Table 2 reports the results for Quebec, Ontario, Alberta, and British Columbia that adjust observed COVID-19 case rates for non-random testing on the basis of the procedure described in the Methodology section. Column (2) reports the estimates for all-age population infection rates on 4 April, 18 April, and 2 May, along with heteroskedasticity robust 95 percent confidence intervals. Column (4) reports the average estimates for the three time periods 31 March–4 April, 14–18 April, and 28 April–2 May. These latter averages mitigate sampling error in the daily prevalence estimates, which depend on the observed share of positive tests on any particular day.

Table

Table 2: Estimated Population Infection Rates for COVID-19

Table 2: Estimated Population Infection Rates for COVID-19

Province Positive Tests, % Estimated Population Prevalence, %
Average Estimated Population Prevalence, %
All Ages < 70y All Ages < 70y
(1) (2) (3) (4) (5)
A: Early April
4 April 4 April 31 March-4 April
 Quebec 14.22 2.22 1.95 2.08 1.85
(1.03, 4.82) (0.87, 4.35)
 Ontario 7.31 0.86 0.61 1.23 0.96
(0.41, 1.79) (0.29, 1.32)
 Alberta 4.94 0.69 0.63 0.51 0.46
(0.33, 1.43) (0.30, 1.34)
 British Columbia 2.51 0.23 0.12 0.36 0.28
(0.11, 0.49) (0.05, 0.26)
B: Mid-April
18 April 18 April 14–18 April
 Quebec 13.95 2.70 2.56 2.89 1.66
(1.52, 4.81) (1.45, 4.53)
 Ontario 5.93 1.21 0.80 1.42 0.70
(0.67, 2.18) (0.44, 1.48)
 Alberta 4.03 1.11 1.05 1.00 0.89
(0.59, 2.09) (0.55, 2.00)
 British Columbia 2.79 0.43 0.36 0.31 0.24
(0.24, 0.75) (0.20, 0.63)
C: Early May
2 May 2 May 28April-2May
 Quebec 10.87 2.91 1.98 3.60 2.35
(1.51, 5.63) (1.01, 3.90)
 Ontario 2.69 0.76 0.75 0.86 0.76
(0.39, 1.47) (0.38, 1.48)
 Alberta 2.56 0.60 0.57 1.16 1.13
(0.32, 1.13) (0.30, 1.10)
 British Columbia 1.25 0.23 0.24 0.27 0.26
(0.13, 0.43) (0.13, 0.45)

Notes: Column (1) reports the fraction of positive tests on the relevant day. Columns (2)-(3) report the coefficient estimates for population prevalence of COVID-19 based on the methodology described in the Methodology section. Heteroskedasticity robust 95% confidence intervals are reported in parentheses. We report the results for all age prevalence and prevalence among individuals aged younger than 70 y. Columns (4)-(5) report the average estimates for population prevalence of COVID-19 for the three time periods. COVID-19 = coronavirus disease 2019.
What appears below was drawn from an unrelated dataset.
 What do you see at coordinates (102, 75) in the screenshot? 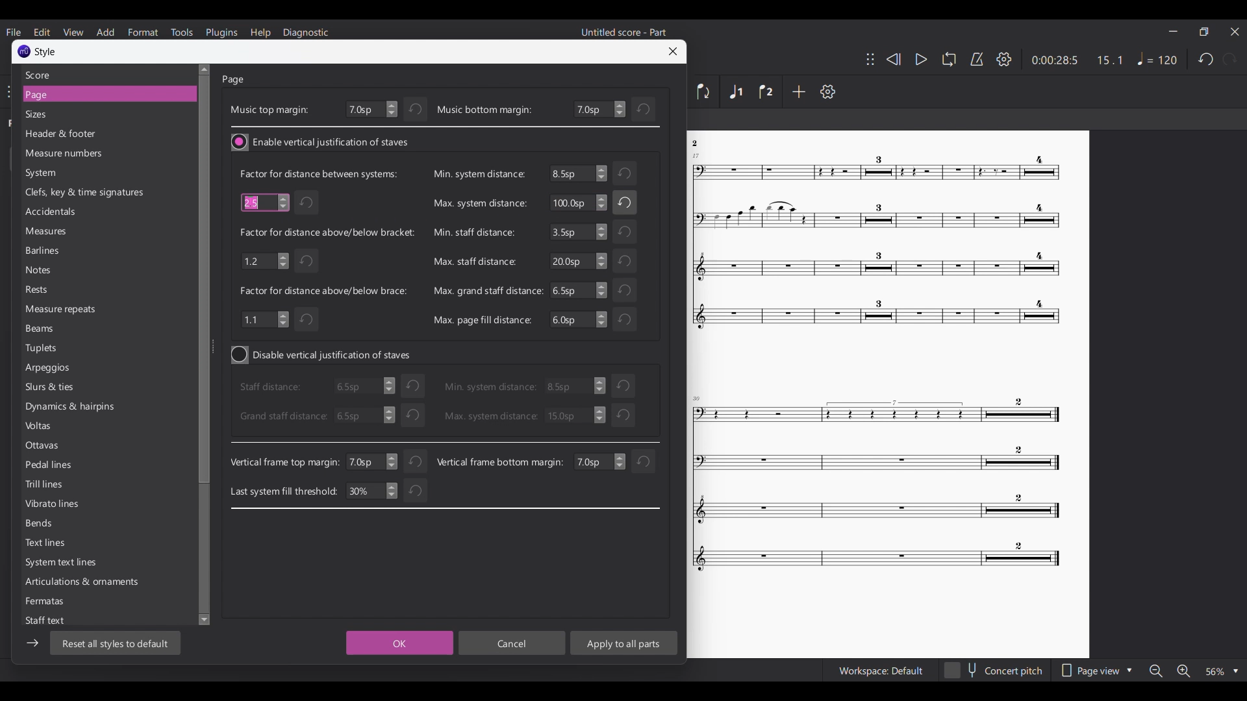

Source:Authors' calculations.

The results reveal widespread disparities in COVID-19 prevalence across provinces. Population infection rates range from more than 2.2 percent in Quebec to less than 0.4 percent in British Columbia Trends in infection rates differed significantly across provinces. Infection rates in British Columbia declined modestly over the sample period. In Ontario, infection rates rose from early to mid-April and subsequently declined. Meanwhile, Quebec and Alberta experienced steady increases in population infection rates over the sample period.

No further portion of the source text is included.